“The campy playfulness of the comedy descends into something darker, aided by imaginative audio-visual work from Matt Gingold. As rehearsals for the show within a show begin, the piece is catapulted into a live cinema experience that projects the anxieties of ageing onto a broader historical field. It’s as much a show about obsolete media – the internet replacing film replacing theatre, and the growing distances between human contact and meaning that involves – as it is about the young supplanting the old.”
16. November 2014
“…Calpurnia unfolds through the mediated lens of cameras…a mix of live performances captured by several cameras and relayed live, pre-recorded elements, green-screen, and borderline psychedelic and hyperactive animation. The work of Matthew Gringold (AV) and Matthew Greenwood (animation), this part of the show starts in black-and-white, before progressing into ‘Technicolour’ and continuing into the frenetic and visually-saturated world of mass-media, video games and contemporary advertising. It is an audacious and bold choice, but it is clever and unpredictable enough to maintain our interest for the near hour of its deployment. There are many ingenious uses of simple technology to create strong visual effect – from the spinning newspapers, to the mirror scenes, stand-ins, and cinematic over-shoulder shots…it is a masterstroke of theatrical malleability and imagination.”
18. October 2014
CALPURNIA DESCENDING (2014)
is an epic live theatre and cinematic, cross-genre, cross-dressed romp through the camp icons of the silver screen. With the ultimate brief for an audiovisual design on stage – make a live movie – Calpurnia Descending was an incredible collaboration with Sisters Grimm.

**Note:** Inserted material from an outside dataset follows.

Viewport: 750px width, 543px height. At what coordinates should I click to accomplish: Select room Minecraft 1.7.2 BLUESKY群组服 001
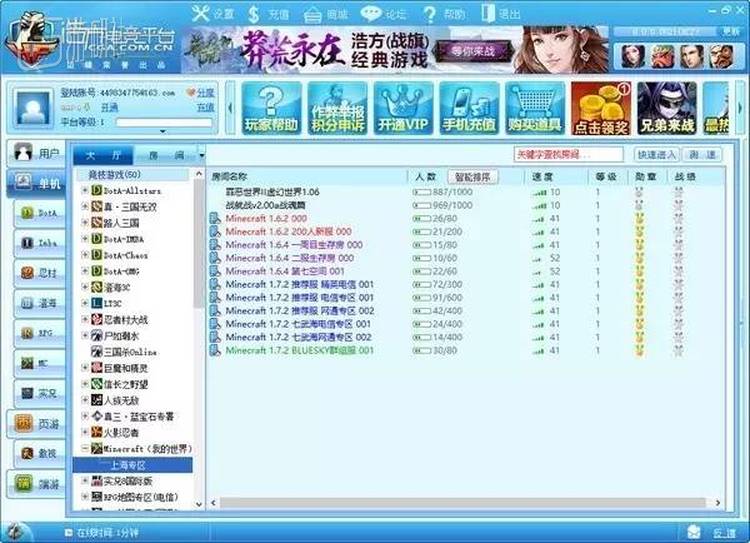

Charting the rise and fall (and rise and fall again!) of Beverely Dumont (Paul Capsis) and Violet St Claire (Ash Flanders) literally through the lens of cinematic history, this project involved devising a 4 camera online switching, and offline playback system, with multiple green screens and real time effects.
The simplicity of the resulting screen image – and the hilarity of the content – belie the complexity of the production. With over 450 cues and some 250 spike marks, the cast and crew execute a complex choreography of camera and set movements, whilst delivering an acerbic and sharply witty script.